Office of Government Accountability administrator resigns
Shelby Brown submitted her resignation Thursday as executive administrator of the Office of Government Accountability, ending a contentious run in an office that state watchdog agencies consider an unnecessary affront to their autonomy.
Her departure for the private sector was a personal decision and does not signify a reappraisal of the office by the administration of Gov. Dannel P. Malloy, which is under pressure to eliminate positions and cut costs, said a spokesman, Devon Puglia.
An appointee of Malloy, Brown asked legislators a year ago to help her exercise greater administrative control over the state’s watchdog agencies, including one investigating the governor’s campaign finances, the State Elections Enforcement Commission.
Brown, who is leaving state service on April 1, clashed with the elections commission, the Office of State Ethics and the Freedom of Information Commission – all intended to be autonomous under state law – over her authority in personnel and other matters.
Her appearance before the legislature’s Government Administration and Elections Committee, seeking greater authority, pitted her against the Governmental Accountability Commission, the panel that recommended her hiring to Malloy and is responsible for evaluating her performance.

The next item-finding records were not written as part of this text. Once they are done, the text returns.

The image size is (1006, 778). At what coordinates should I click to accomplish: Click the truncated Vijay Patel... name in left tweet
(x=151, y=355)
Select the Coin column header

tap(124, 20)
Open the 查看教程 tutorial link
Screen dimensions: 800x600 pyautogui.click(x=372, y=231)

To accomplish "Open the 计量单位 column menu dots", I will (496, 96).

In her resignation letter, Brown made no mention of the controversy surround the establishment of the office or her dealings with the agencies that are part of the office. She pronounced her tenure a success.
“Over the past two years, we have demonstrated the value of shared services as a cost-saving and efficient business model for providing human resources, fiscal, administrative and information technology services,” she wrote.

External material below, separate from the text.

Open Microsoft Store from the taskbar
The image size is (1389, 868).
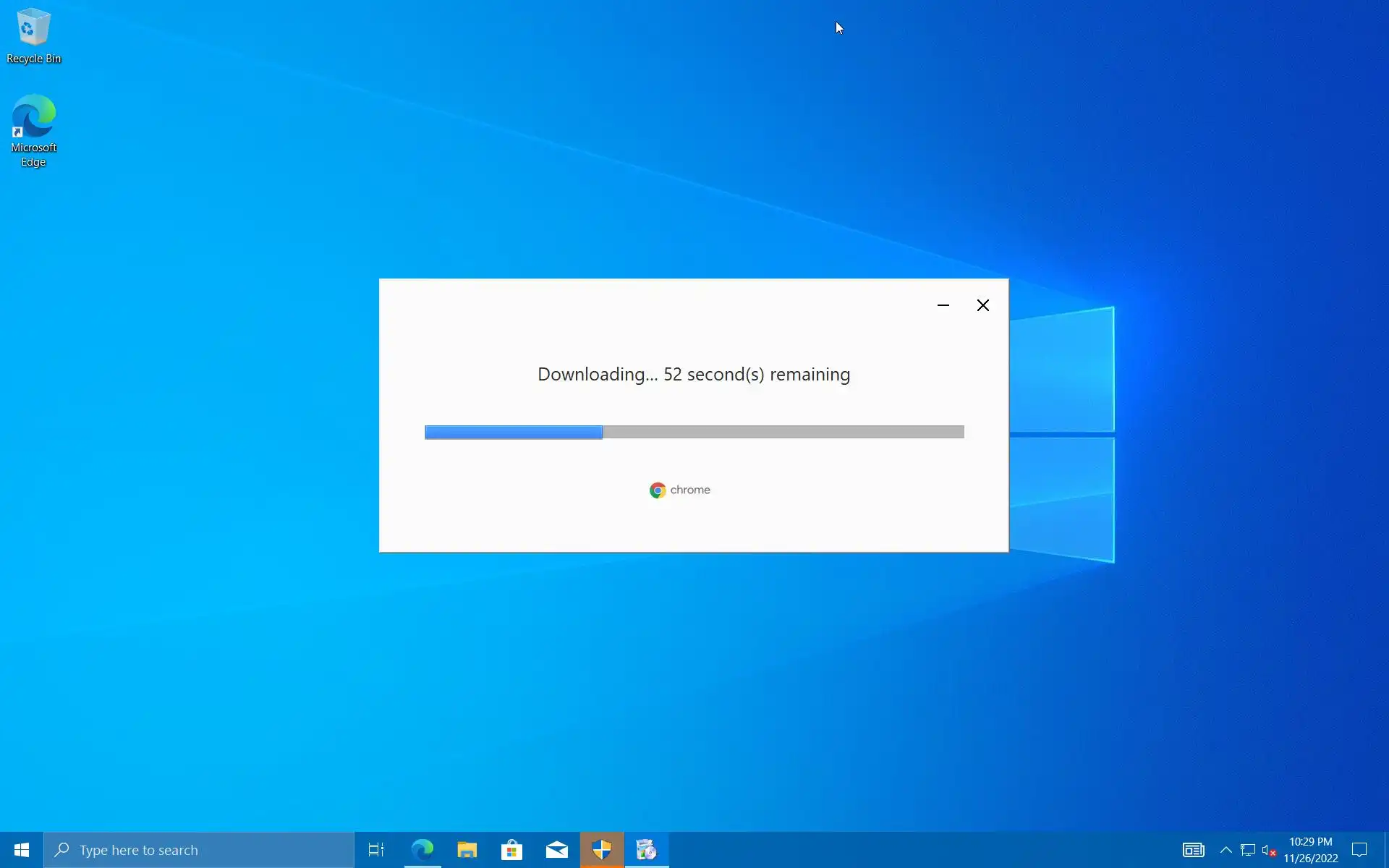pyautogui.click(x=512, y=850)
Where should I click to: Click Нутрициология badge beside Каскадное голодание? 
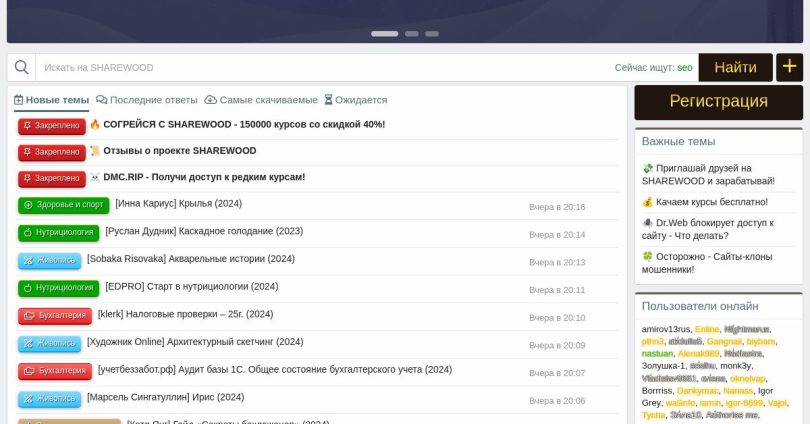point(58,232)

Brown declined to comment further on her resignation.
She said a year ago she does not answer to the commission that was responsible for recommending her appointment and evaluating her performance.
“Quite frankly, I work for the governor,” Brown said in an interview after addressing the committee during a public hearing. “That’s who appointed me.”
And that was exactly the concern of the three largest of the watchdog agencies. They enforce elections, ethics and freedom-of-information laws – all of which put them in a potentially adversarial relationship with any gubernatorial administration.
The Malloy administration created the Office of Government Accountability in 2011, calling it an efficiency measure to eliminate duplication of back-office functions that support the nine agencies, including the three major watchdogs.